In 2011, Wangari Maathai died from ovarian cancer.
And in 2005, she gave the Third Nelson Mandela Annual Lecture, encouraging African countries to empower themselves in order to spare themselves from poverty and despair. And like Nelson Mandela, the first black president of South Africa, Wangari Maathai was the first African woman (and the first environmentalist) to win the Nobel Peace Prize. She is considered a leading figure in the ecofeminist movement, the movement for civil and women’s rights, and a beacon to many women who previously had no voice or power against an oppressive Kenyan government regime.
Maathai illustrated the definition of grassroots activism perfectly; she spent years on her hands and knees planting trees and teaching others how to do so as well.

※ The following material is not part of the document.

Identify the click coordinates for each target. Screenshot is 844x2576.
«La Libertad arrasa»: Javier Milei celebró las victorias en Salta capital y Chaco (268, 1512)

Many people talk about taking action to mitigate the effects of climate change, but Wangari Maathai practiced what she was bound to preach. She believed that in order to solve a problem, one must actually act, and until one has physically done something, all he or she has done is spoken.
Maathai wanted to show Kenyan women that they could do something to change their fate and their children’s fates by acting against a government that wanted to privatize important ecosystem-laden forests:
“In Kenya women are the first victims of environmental degradation, because they are the ones who walk for hours looking for water, who fetch firewood, who provide food for their families.”
~ Wangari Maathai
Her most notable contribution to the world and its people is the Green Belt Movement, which was founded in 1977 and continues to help Kenyan women plant trees in order to fight deforestation, stop soil erosion, and restore the forests that have already been destroyed. The women can generate income to feed themselves and their families, and they learn about forestry, biodiversity, and bee-keeping as well.
Wangari Maathai’s vision was to plant one billion trees.
In 2007, the billionth tree was planted as part of the Maathai-inspired Billion Tree Campaign, which was organized at the hands of the United Nations Environment Programme to combat global warming and its dangerous effects.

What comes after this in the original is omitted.